SOURCE DATA START

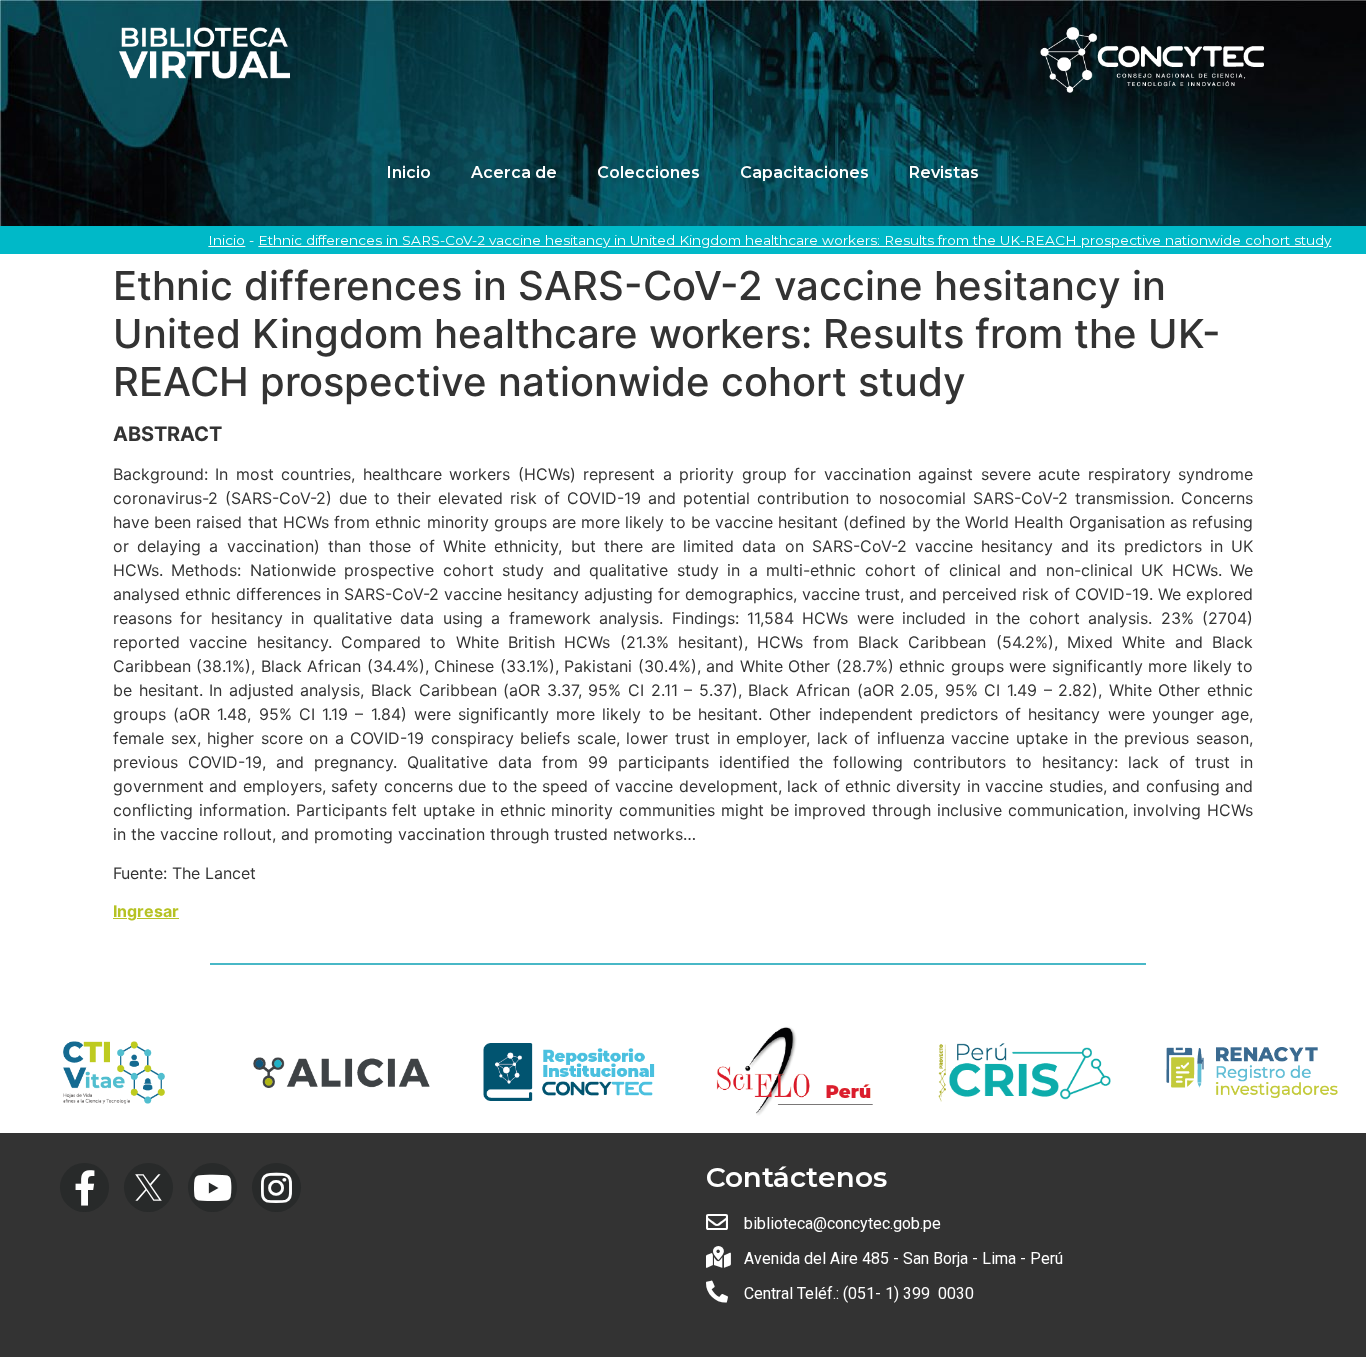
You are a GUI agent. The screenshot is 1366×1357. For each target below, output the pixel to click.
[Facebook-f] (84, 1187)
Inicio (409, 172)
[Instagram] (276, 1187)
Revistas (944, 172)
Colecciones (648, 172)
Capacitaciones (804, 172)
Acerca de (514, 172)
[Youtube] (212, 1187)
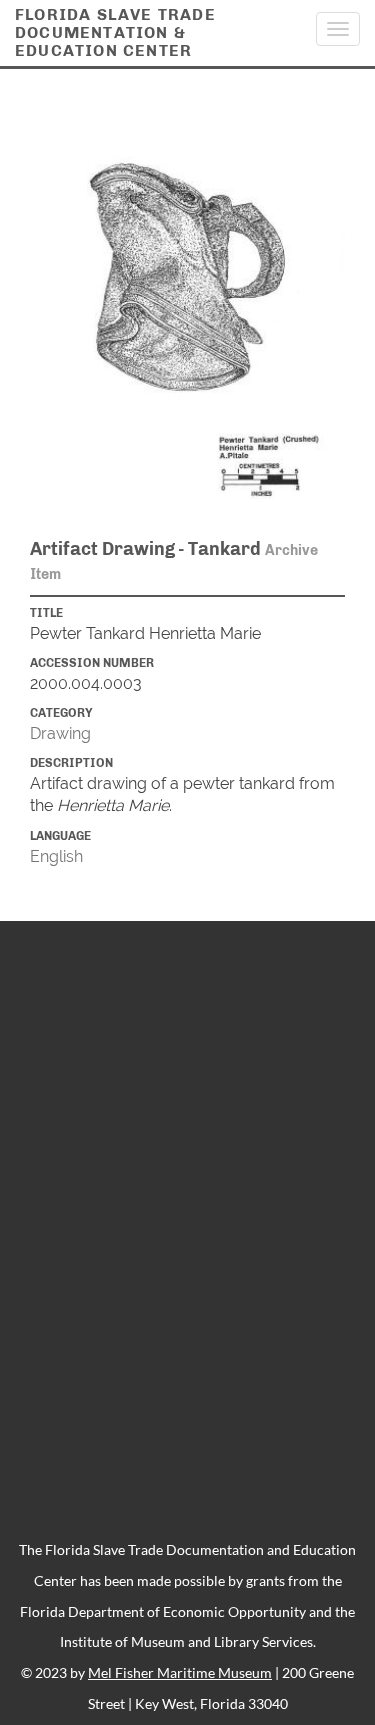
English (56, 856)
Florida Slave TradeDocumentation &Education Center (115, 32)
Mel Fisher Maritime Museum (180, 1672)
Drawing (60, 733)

SOURCE DATA END

- TASK PROMPT -
In your copy, every entry above must match word for word, and no picture may appear.

- ANSWER TO THE EXERCISE -
You are a GUI agent. The screenshot is 1366×1357. For each target below, output the pixel to click.
[Facebook-f] (84, 1187)
Inicio (409, 172)
[Instagram] (276, 1187)
Revistas (944, 172)
Colecciones (648, 172)
Capacitaciones (804, 172)
Acerca de (514, 172)
[Youtube] (212, 1187)
English (56, 856)
Florida Slave TradeDocumentation &Education Center (115, 32)
Mel Fisher Maritime Museum (180, 1672)
Drawing (60, 733)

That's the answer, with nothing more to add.